_What to work on_
The reply must contain all of the records, unchanged.

[Opening Exercise input section]

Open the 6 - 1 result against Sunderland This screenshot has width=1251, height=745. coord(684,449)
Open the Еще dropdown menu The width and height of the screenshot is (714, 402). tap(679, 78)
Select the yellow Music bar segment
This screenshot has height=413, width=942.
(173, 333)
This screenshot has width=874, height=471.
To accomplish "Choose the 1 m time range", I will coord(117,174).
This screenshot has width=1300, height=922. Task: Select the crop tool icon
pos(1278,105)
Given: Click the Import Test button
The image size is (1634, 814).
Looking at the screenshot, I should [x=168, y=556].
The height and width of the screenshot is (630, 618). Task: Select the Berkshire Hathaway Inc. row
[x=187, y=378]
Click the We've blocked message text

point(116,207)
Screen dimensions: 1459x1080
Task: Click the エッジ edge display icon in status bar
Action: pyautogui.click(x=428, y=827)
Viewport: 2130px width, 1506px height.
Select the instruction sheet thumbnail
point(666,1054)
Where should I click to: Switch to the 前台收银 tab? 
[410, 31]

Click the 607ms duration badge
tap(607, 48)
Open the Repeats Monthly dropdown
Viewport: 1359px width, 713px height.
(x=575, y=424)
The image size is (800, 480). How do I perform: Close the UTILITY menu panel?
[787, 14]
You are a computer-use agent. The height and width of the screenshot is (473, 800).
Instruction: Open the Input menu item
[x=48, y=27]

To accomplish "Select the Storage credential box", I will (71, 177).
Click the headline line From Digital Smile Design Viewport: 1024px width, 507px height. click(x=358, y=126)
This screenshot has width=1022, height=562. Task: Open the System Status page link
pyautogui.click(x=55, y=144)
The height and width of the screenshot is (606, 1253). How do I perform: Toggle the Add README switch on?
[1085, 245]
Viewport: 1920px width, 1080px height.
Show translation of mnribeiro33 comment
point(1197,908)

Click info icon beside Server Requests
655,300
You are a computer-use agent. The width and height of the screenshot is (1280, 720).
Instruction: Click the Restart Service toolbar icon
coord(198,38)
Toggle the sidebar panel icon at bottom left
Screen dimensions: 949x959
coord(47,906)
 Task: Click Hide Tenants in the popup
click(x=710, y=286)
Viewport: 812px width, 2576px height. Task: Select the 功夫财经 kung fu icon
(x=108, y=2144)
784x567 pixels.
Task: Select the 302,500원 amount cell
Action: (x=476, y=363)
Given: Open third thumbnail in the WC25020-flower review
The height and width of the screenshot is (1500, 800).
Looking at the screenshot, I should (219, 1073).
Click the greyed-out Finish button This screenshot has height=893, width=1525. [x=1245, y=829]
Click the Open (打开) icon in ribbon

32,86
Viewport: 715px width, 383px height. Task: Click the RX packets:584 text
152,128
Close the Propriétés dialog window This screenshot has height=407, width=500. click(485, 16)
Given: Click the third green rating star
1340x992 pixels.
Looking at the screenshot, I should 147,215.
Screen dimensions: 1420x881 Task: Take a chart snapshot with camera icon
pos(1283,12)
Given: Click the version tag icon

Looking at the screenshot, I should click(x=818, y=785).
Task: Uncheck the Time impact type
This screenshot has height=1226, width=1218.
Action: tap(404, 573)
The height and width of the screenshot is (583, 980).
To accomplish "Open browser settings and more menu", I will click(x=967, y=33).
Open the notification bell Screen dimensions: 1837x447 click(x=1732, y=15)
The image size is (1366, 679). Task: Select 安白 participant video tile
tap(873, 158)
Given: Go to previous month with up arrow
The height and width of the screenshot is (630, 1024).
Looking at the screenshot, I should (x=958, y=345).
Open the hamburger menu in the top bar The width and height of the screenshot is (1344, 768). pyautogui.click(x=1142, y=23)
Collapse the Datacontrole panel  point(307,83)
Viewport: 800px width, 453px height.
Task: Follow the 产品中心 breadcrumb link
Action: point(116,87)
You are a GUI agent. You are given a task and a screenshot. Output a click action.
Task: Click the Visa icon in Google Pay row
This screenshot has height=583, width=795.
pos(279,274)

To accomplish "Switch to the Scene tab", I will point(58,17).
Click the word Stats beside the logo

[Closing Exercise input section]

_Finished exercise_
Open the 6 - 1 result against Sunderland This screenshot has width=1251, height=745. coord(684,449)
Open the Еще dropdown menu The width and height of the screenshot is (714, 402). tap(679, 78)
Select the yellow Music bar segment
This screenshot has height=413, width=942.
(173, 333)
This screenshot has width=874, height=471.
To accomplish "Choose the 1 m time range", I will coord(117,174).
This screenshot has width=1300, height=922. Task: Select the crop tool icon
pos(1278,105)
Given: Click the Import Test button
The image size is (1634, 814).
Looking at the screenshot, I should [x=168, y=556].
The height and width of the screenshot is (630, 618). Task: Select the Berkshire Hathaway Inc. row
[x=187, y=378]
Click the We've blocked message text

point(116,207)
Screen dimensions: 1459x1080
Task: Click the エッジ edge display icon in status bar
Action: pyautogui.click(x=428, y=827)
Viewport: 2130px width, 1506px height.
Select the instruction sheet thumbnail
point(666,1054)
Where should I click to: Switch to the 前台收银 tab? 
[410, 31]

Click the 607ms duration badge
tap(607, 48)
Open the Repeats Monthly dropdown
Viewport: 1359px width, 713px height.
(x=575, y=424)
The image size is (800, 480). How do I perform: Close the UTILITY menu panel?
[787, 14]
You are a computer-use agent. The height and width of the screenshot is (473, 800).
Instruction: Open the Input menu item
[x=48, y=27]

To accomplish "Select the Storage credential box", I will (71, 177).
Click the headline line From Digital Smile Design Viewport: 1024px width, 507px height. click(x=358, y=126)
This screenshot has width=1022, height=562. Task: Open the System Status page link
pyautogui.click(x=55, y=144)
The height and width of the screenshot is (606, 1253). How do I perform: Toggle the Add README switch on?
[1085, 245]
Viewport: 1920px width, 1080px height.
Show translation of mnribeiro33 comment
point(1197,908)

Click info icon beside Server Requests
655,300
You are a computer-use agent. The width and height of the screenshot is (1280, 720).
Instruction: Click the Restart Service toolbar icon
coord(198,38)
Toggle the sidebar panel icon at bottom left
Screen dimensions: 949x959
coord(47,906)
 Task: Click Hide Tenants in the popup
click(x=710, y=286)
Viewport: 812px width, 2576px height. Task: Select the 功夫财经 kung fu icon
(x=108, y=2144)
784x567 pixels.
Task: Select the 302,500원 amount cell
Action: (x=476, y=363)
Given: Open third thumbnail in the WC25020-flower review
The height and width of the screenshot is (1500, 800).
Looking at the screenshot, I should (219, 1073).
Click the greyed-out Finish button This screenshot has height=893, width=1525. [x=1245, y=829]
Click the Open (打开) icon in ribbon

32,86
Viewport: 715px width, 383px height. Task: Click the RX packets:584 text
152,128
Close the Propriétés dialog window This screenshot has height=407, width=500. click(485, 16)
Given: Click the third green rating star
1340x992 pixels.
Looking at the screenshot, I should 147,215.
Screen dimensions: 1420x881 Task: Take a chart snapshot with camera icon
pos(1283,12)
Given: Click the version tag icon

Looking at the screenshot, I should click(x=818, y=785).
Task: Uncheck the Time impact type
This screenshot has height=1226, width=1218.
Action: tap(404, 573)
The height and width of the screenshot is (583, 980).
To accomplish "Open browser settings and more menu", I will click(x=967, y=33).
Open the notification bell Screen dimensions: 1837x447 click(x=1732, y=15)
The image size is (1366, 679). Task: Select 安白 participant video tile
tap(873, 158)
Given: Go to previous month with up arrow
The height and width of the screenshot is (630, 1024).
Looking at the screenshot, I should (x=958, y=345).
Open the hamburger menu in the top bar The width and height of the screenshot is (1344, 768). pyautogui.click(x=1142, y=23)
Collapse the Datacontrole panel  point(307,83)
Viewport: 800px width, 453px height.
Task: Follow the 产品中心 breadcrumb link
Action: point(116,87)
You are a GUI agent. You are given a task and a screenshot. Output a click action.
Task: Click the Visa icon in Google Pay row
This screenshot has height=583, width=795.
pos(279,274)

To accomplish "Switch to the Scene tab", I will point(58,17).
Click the word Stats beside the logo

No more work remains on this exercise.